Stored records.
····················

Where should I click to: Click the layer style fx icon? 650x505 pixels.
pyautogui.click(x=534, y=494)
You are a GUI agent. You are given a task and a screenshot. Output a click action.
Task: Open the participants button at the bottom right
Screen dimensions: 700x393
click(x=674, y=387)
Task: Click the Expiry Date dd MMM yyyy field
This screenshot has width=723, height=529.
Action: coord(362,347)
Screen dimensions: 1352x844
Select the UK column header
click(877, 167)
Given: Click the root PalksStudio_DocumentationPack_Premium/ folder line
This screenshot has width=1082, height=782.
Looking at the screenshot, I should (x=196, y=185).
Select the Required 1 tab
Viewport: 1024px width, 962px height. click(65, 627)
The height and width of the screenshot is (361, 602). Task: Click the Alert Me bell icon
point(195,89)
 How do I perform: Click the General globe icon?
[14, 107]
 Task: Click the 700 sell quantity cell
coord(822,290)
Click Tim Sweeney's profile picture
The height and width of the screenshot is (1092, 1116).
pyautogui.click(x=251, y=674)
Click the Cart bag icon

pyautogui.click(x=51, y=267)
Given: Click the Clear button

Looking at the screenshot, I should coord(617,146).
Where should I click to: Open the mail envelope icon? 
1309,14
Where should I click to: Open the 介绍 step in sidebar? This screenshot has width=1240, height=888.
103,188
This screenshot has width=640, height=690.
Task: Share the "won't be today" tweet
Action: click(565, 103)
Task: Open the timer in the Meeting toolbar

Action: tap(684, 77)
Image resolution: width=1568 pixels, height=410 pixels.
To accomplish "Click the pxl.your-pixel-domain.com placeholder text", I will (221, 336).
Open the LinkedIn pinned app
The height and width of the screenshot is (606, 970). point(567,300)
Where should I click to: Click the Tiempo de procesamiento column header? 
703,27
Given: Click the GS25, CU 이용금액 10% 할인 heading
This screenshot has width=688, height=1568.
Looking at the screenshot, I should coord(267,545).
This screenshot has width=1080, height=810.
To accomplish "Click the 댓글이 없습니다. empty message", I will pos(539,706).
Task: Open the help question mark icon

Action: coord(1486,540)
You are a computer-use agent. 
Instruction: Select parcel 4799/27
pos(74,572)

····················

Give every entry back unchanged. Leave none out.

Where should I click to: Click the layer style fx icon? 650x505 pixels.
pyautogui.click(x=534, y=494)
You are a GUI agent. You are given a task and a screenshot. Output a click action.
Task: Open the participants button at the bottom right
Screen dimensions: 700x393
click(x=674, y=387)
Task: Click the Expiry Date dd MMM yyyy field
This screenshot has width=723, height=529.
Action: coord(362,347)
Screen dimensions: 1352x844
Select the UK column header
click(877, 167)
Given: Click the root PalksStudio_DocumentationPack_Premium/ folder line
This screenshot has width=1082, height=782.
Looking at the screenshot, I should (x=196, y=185).
Select the Required 1 tab
Viewport: 1024px width, 962px height. click(65, 627)
The height and width of the screenshot is (361, 602). Task: Click the Alert Me bell icon
point(195,89)
 How do I perform: Click the General globe icon?
[14, 107]
 Task: Click the 700 sell quantity cell
coord(822,290)
Click Tim Sweeney's profile picture
The height and width of the screenshot is (1092, 1116).
pyautogui.click(x=251, y=674)
Click the Cart bag icon

pyautogui.click(x=51, y=267)
Given: Click the Clear button

Looking at the screenshot, I should coord(617,146).
Where should I click to: Open the mail envelope icon? 
1309,14
Where should I click to: Open the 介绍 step in sidebar? This screenshot has width=1240, height=888.
103,188
This screenshot has width=640, height=690.
Task: Share the "won't be today" tweet
Action: click(565, 103)
Task: Open the timer in the Meeting toolbar

Action: tap(684, 77)
Image resolution: width=1568 pixels, height=410 pixels.
To accomplish "Click the pxl.your-pixel-domain.com placeholder text", I will (221, 336).
Open the LinkedIn pinned app
The height and width of the screenshot is (606, 970). point(567,300)
Where should I click to: Click the Tiempo de procesamiento column header? 
703,27
Given: Click the GS25, CU 이용금액 10% 할인 heading
This screenshot has width=688, height=1568.
Looking at the screenshot, I should coord(267,545).
This screenshot has width=1080, height=810.
To accomplish "Click the 댓글이 없습니다. empty message", I will pos(539,706).
Task: Open the help question mark icon

Action: coord(1486,540)
You are a computer-use agent. 
Instruction: Select parcel 4799/27
pos(74,572)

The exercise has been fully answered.